March 28, 2008

Crows Collecting Shiny Objects

Stupid Question ™
Nov. 7, 2002
By John Ruch
© 2002

Q: Why do crows collect shiny objects?
—Gingerkitten Telekinesis

A: If you root around in a crow’s nest expecting to find an avian Aladdin’s Cave of gold watches, coins, rings or even bottle caps, you will be sorely disappointed.

Crows, ravens and magpies—all similarly accused of this superficial obsession—prefer to line their nests with soft moss, grass or animal fur.

These birds do horde food items, are known for stealing food (even from kitchen tables, if they have access), and may show an attraction toward certain non-edible items. They don’t collect shiny objects per se, but may (extremely rarely) take them and even hide them someplace as an outgrowth of these behaviors.

Anecdotes of these birds snatching up human valuables are plentiful, and many of them are undoubtedly true. Watches freshly removed in the outdoors are a favorite.

Birds are certainly capable of detecting shiny and colorful items. But in all these cases, the items are probably perceived as potential food, not as Crow Family knickknacks. And it is likely that the shape of the object is more important than its color and brightness.

Detailed reports from people who have raised crows and ravens in captivity provide some telling clues.

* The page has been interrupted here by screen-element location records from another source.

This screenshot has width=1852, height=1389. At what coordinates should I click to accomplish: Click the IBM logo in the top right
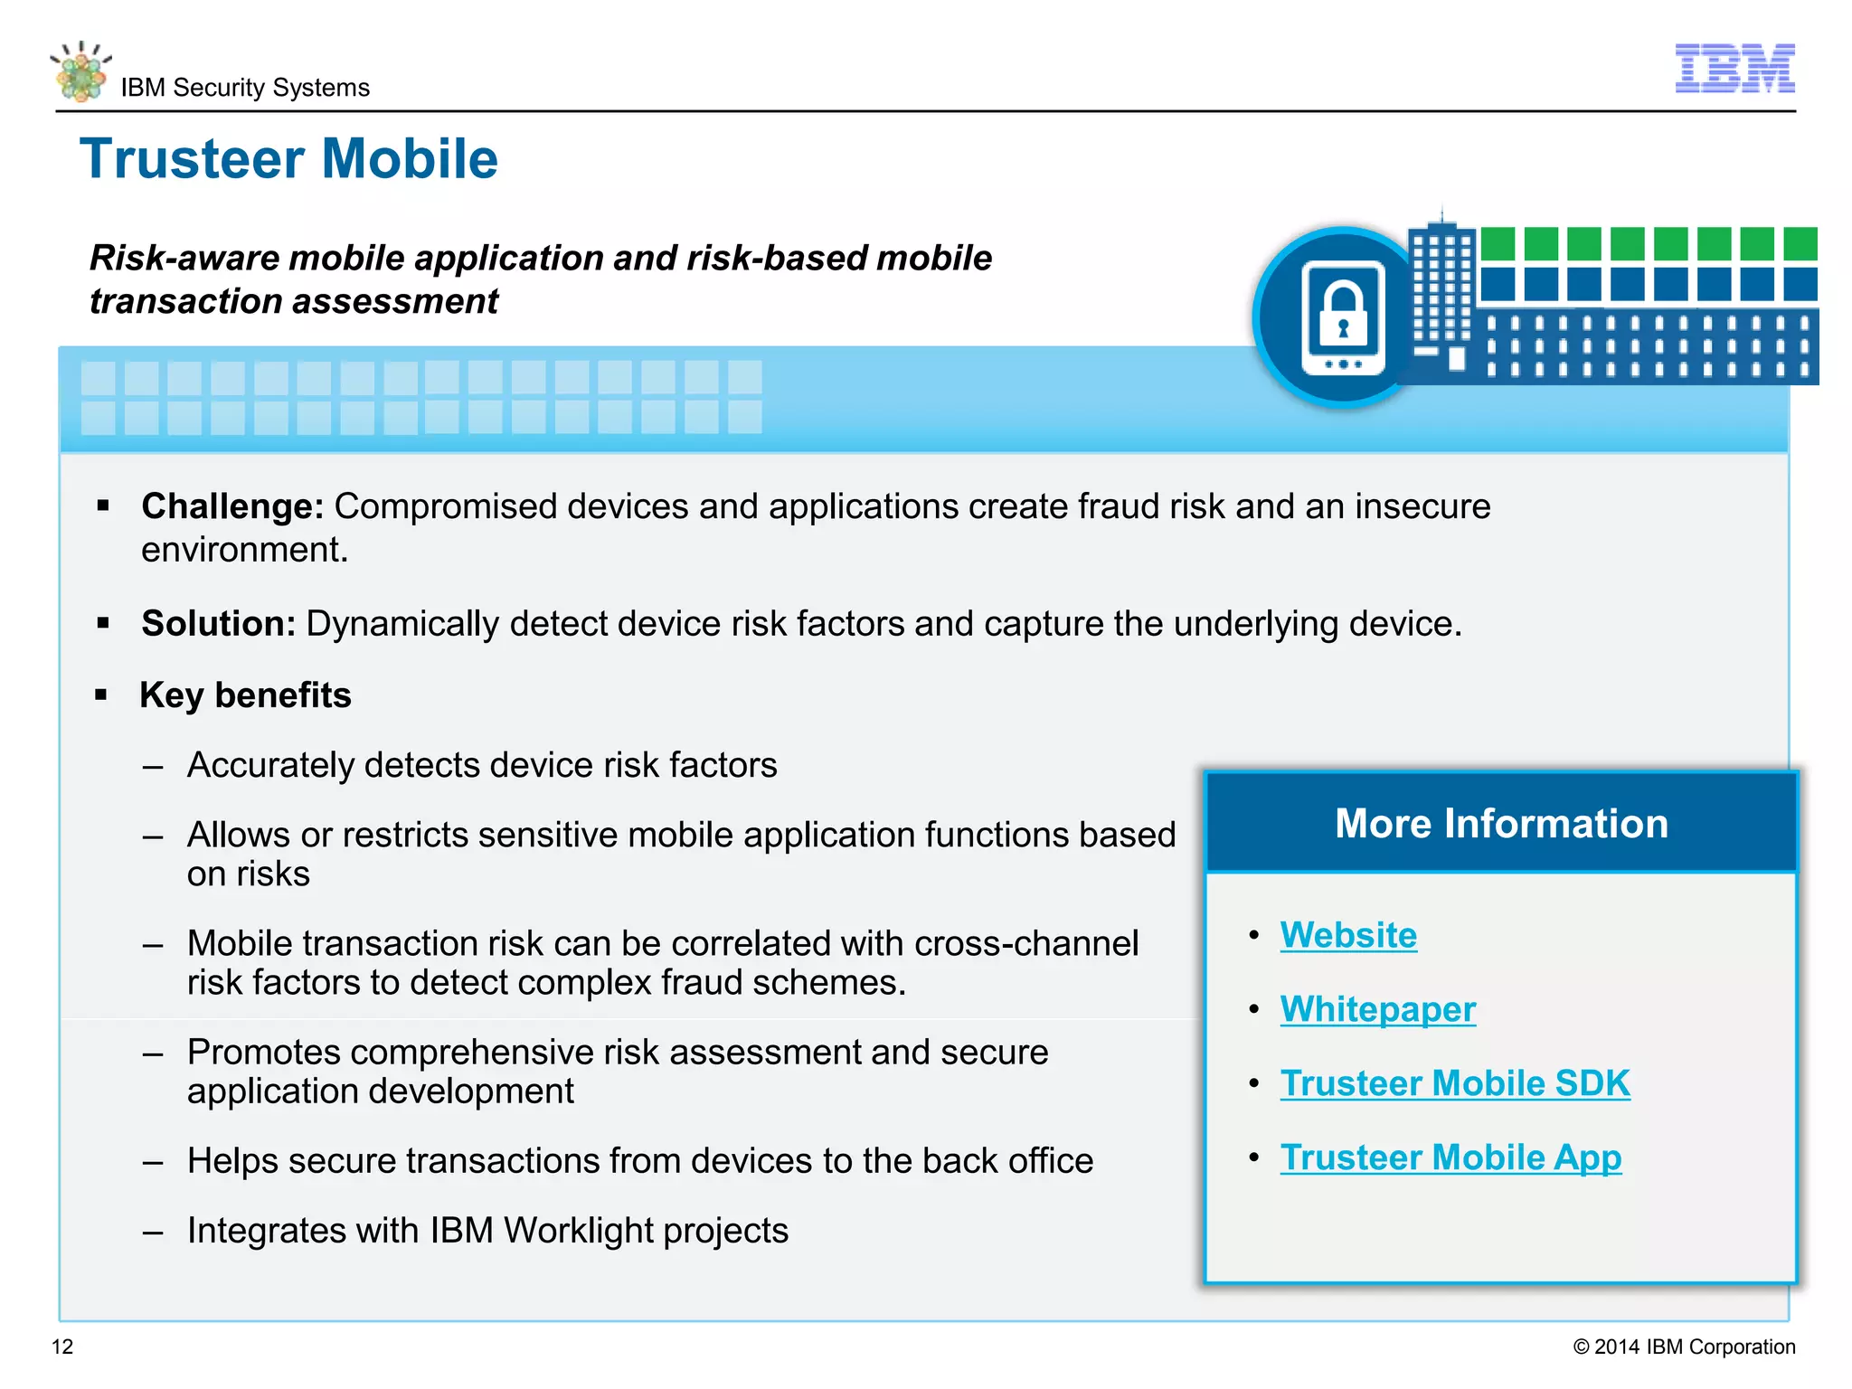pyautogui.click(x=1734, y=68)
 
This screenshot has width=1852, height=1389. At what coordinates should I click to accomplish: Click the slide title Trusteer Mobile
pyautogui.click(x=289, y=159)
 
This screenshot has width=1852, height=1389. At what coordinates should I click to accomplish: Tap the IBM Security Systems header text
pyautogui.click(x=245, y=88)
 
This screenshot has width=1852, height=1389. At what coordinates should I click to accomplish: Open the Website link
pyautogui.click(x=1347, y=935)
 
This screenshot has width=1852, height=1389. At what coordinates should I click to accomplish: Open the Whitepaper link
pyautogui.click(x=1377, y=1009)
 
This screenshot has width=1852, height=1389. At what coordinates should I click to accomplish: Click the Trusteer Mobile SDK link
pyautogui.click(x=1454, y=1083)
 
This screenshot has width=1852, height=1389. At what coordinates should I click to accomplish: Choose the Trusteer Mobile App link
pyautogui.click(x=1450, y=1158)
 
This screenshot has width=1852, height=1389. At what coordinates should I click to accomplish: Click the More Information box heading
pyautogui.click(x=1501, y=824)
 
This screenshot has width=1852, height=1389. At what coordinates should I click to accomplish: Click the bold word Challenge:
pyautogui.click(x=232, y=506)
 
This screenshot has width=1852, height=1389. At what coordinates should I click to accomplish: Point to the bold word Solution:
pyautogui.click(x=218, y=624)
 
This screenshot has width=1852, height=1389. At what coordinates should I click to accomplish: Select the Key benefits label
pyautogui.click(x=245, y=695)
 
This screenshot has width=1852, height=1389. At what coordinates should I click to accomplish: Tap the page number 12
pyautogui.click(x=62, y=1346)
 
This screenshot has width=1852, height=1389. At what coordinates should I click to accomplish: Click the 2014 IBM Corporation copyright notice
pyautogui.click(x=1684, y=1346)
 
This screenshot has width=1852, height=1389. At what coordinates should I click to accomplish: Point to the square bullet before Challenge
pyautogui.click(x=103, y=506)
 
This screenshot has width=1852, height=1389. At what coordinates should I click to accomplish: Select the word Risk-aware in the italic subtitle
pyautogui.click(x=184, y=258)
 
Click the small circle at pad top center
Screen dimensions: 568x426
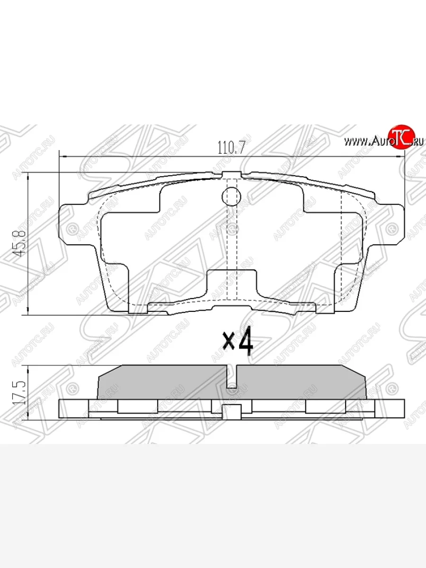pyautogui.click(x=231, y=195)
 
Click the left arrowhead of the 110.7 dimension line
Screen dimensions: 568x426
pyautogui.click(x=62, y=156)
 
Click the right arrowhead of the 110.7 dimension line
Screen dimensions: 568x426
pyautogui.click(x=402, y=156)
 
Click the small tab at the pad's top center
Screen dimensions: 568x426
pyautogui.click(x=231, y=174)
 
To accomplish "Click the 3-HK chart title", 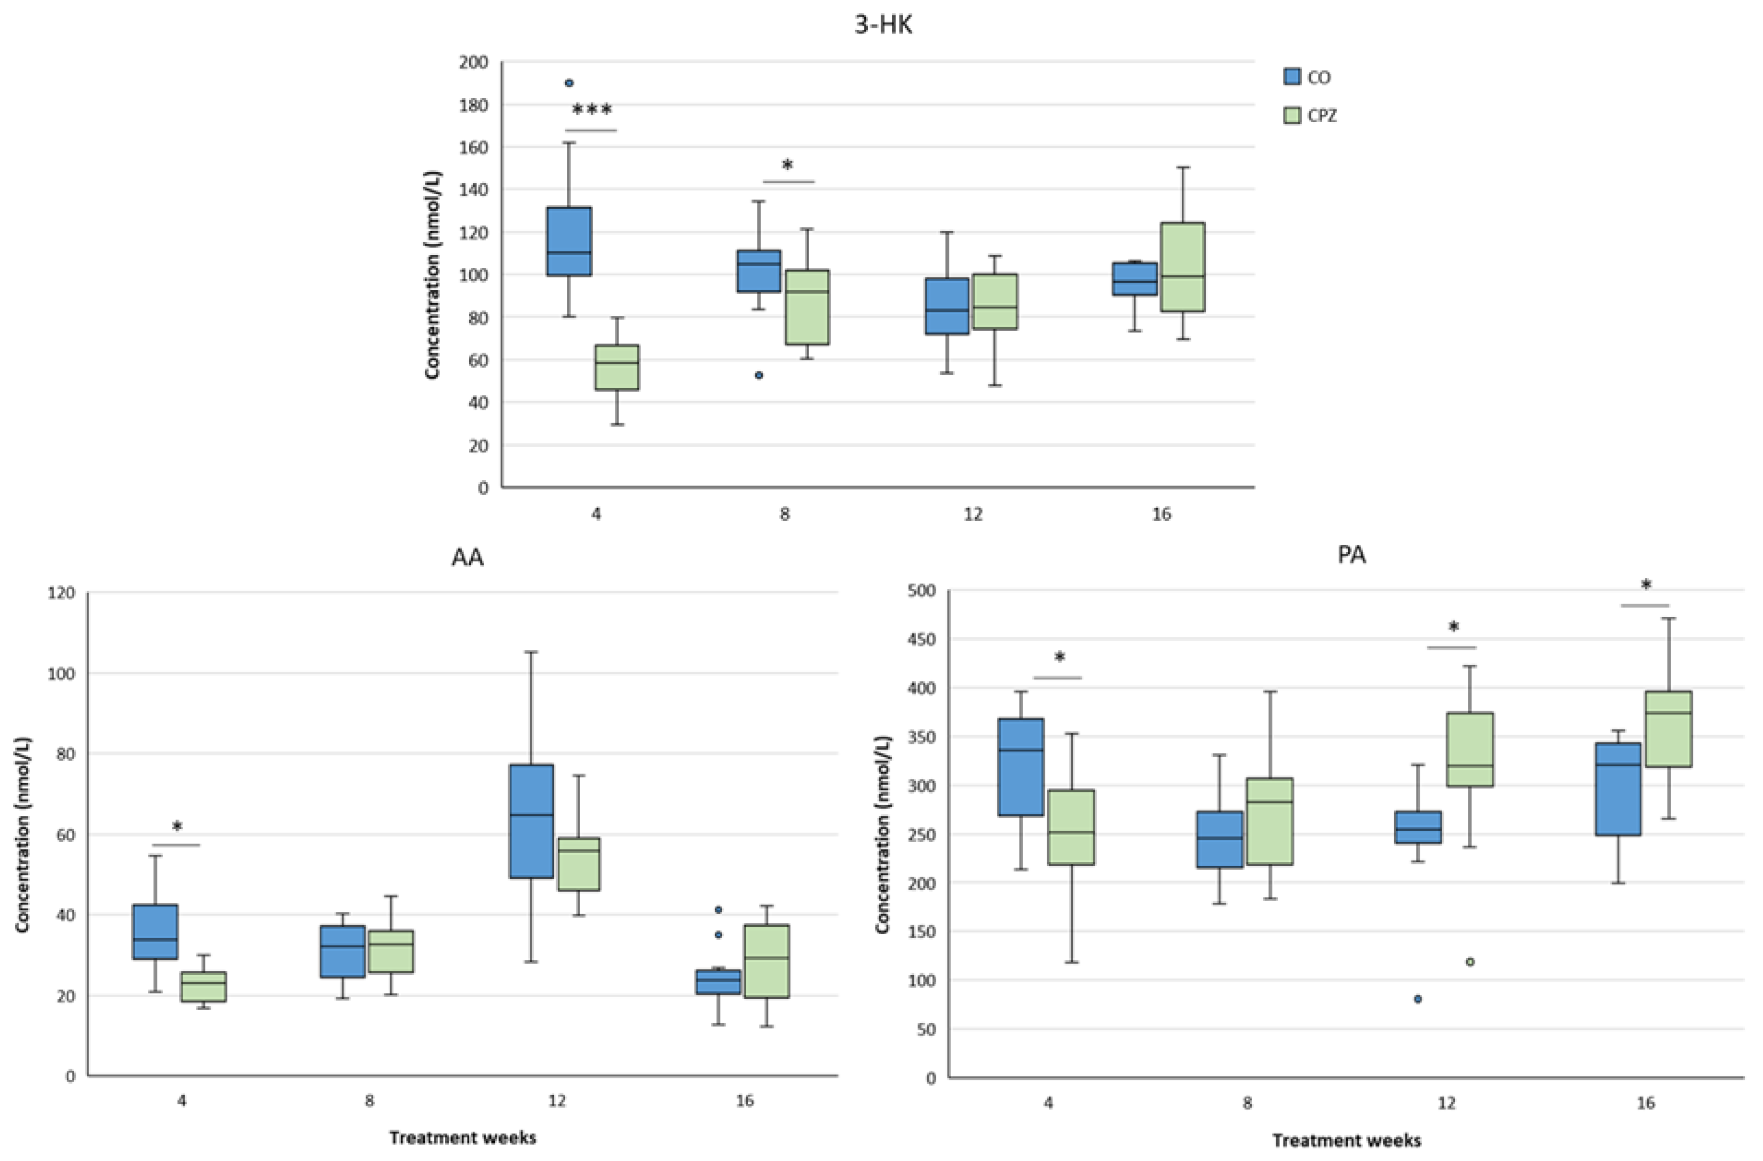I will point(883,25).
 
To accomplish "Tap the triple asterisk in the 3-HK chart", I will point(592,111).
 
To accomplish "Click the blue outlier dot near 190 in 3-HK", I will point(569,83).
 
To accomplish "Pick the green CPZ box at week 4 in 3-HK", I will point(617,367).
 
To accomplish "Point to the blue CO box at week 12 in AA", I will point(531,821).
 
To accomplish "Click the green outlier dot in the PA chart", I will point(1471,962).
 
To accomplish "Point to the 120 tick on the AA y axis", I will point(61,593).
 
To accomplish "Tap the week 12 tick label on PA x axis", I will point(1446,1102).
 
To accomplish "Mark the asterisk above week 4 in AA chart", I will point(177,827).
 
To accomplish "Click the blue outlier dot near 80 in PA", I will point(1418,999).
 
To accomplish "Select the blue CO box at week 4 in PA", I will point(1021,767).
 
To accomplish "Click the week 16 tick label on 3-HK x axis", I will point(1161,514).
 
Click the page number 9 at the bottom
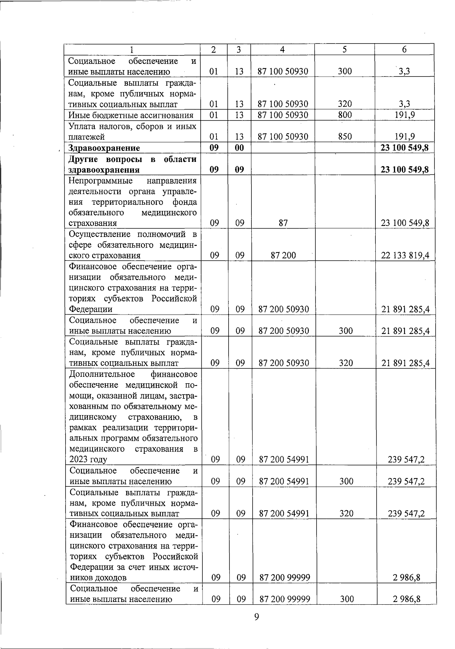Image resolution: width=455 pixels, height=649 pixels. coord(256,617)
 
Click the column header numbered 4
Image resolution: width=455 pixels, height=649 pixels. coord(282,49)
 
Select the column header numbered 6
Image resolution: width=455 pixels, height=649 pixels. coord(404,49)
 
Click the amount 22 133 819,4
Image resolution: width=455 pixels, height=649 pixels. coord(405,256)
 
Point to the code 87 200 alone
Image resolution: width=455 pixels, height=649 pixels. coord(283,256)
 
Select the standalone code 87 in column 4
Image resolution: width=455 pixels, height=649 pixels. coord(283,223)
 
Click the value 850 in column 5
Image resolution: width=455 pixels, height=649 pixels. coord(345,136)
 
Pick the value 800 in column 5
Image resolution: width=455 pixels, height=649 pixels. coord(345,115)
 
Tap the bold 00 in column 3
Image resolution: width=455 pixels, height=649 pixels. coord(239,148)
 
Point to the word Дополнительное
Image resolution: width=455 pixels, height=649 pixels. coord(102,374)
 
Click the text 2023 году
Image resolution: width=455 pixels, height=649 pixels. coord(88,460)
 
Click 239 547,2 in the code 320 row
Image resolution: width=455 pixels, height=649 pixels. coord(406,514)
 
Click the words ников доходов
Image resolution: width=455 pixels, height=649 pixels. coord(98,578)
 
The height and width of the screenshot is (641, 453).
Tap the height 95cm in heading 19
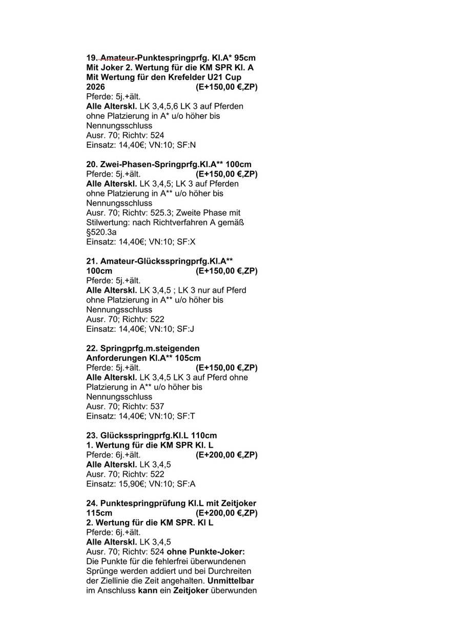pyautogui.click(x=244, y=58)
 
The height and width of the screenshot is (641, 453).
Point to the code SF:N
pyautogui.click(x=186, y=145)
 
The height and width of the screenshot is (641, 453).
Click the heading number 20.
pyautogui.click(x=92, y=165)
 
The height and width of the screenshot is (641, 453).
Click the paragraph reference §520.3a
pyautogui.click(x=101, y=232)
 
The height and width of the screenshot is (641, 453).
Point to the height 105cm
pyautogui.click(x=188, y=358)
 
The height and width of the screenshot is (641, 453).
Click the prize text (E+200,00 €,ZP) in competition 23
pyautogui.click(x=226, y=455)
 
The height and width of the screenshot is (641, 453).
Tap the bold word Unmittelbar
pyautogui.click(x=231, y=580)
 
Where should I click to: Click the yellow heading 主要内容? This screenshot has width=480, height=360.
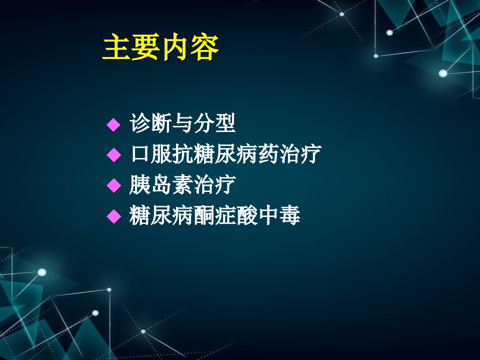coord(160,48)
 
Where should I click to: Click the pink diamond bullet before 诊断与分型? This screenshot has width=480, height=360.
coord(114,124)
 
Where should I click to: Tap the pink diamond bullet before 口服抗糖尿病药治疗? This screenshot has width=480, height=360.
coord(114,155)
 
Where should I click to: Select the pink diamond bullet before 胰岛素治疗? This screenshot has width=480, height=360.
coord(114,186)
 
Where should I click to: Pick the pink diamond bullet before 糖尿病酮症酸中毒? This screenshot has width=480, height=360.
coord(114,216)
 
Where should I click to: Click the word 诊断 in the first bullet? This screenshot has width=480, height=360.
coord(150,123)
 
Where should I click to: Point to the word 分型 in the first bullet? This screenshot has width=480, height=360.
coord(214,123)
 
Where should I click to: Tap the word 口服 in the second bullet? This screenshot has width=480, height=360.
coord(151,154)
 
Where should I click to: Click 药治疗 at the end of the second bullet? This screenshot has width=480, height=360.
coord(290,154)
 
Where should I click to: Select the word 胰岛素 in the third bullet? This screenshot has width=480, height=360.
coord(162,184)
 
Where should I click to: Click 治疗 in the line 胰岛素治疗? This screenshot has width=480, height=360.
coord(214,184)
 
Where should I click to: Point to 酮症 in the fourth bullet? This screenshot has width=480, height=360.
coord(214,215)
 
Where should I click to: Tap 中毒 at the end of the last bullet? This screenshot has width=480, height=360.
coord(279,215)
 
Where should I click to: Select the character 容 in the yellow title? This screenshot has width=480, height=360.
coord(205,48)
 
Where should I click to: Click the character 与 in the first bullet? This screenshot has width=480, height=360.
coord(182,123)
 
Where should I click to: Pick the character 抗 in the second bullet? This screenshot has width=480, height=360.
coord(183,154)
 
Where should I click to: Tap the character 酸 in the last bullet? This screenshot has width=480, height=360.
coord(246,215)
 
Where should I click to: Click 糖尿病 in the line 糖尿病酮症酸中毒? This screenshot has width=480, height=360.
coord(162,215)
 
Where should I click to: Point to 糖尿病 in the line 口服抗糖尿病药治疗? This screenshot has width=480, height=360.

A classic 1927 report comes from Norman Criddle of Manitoba, Canada, who raised four young crows. He reported that they regularly collected a wide variety of objects together and then hid them. When they became older, they regularly hid food items for later eating—including shoving berries under a handkerchief in Criddle’s own front shirt pocket.

This tallies with modern observations that young birds aren’t sure of the food value of all the various items they see day to day, so they hide some to experiment with later.

It is quite likely that many of the “shiny object” theft reports are the work of young birds experimenting with possible food.

Bernd Heinrich, a University of Vermont biology professor, got even more detailed information in his work with young ravens. He was intrigued when he gave them an egg and they immediately attempted to eat it, even though they had never seen one before.

Presenting them with objects, both edible and inedible, of various shapes, he found they would faithfully attempt to eat any smooth, rounded object—including hickory nuts (which they found they didn’t like), a Ping-Pong ball, film canisters and a red-and-white fishing float.

He also found that bright color was not so important to them, as their response when presented with a variety of flowers was idiosyncratic. (There’s not an edibility problem here; ravens, like crows and magpies, are omnivorous.)

He also experimented by secretly burying a piece of roadkill they liked in different places under snow. He found they used sight—visual cues in the disturbances of the snow—rather than smell to find the roadkill again. This shows sight is critical to the birds’ food-finding.

Our small valuables—coins, rings, watches—tend to be smooth and rounded. It’s likely the birds simply consider them a meal, and dump them later when it’s clear they’re not.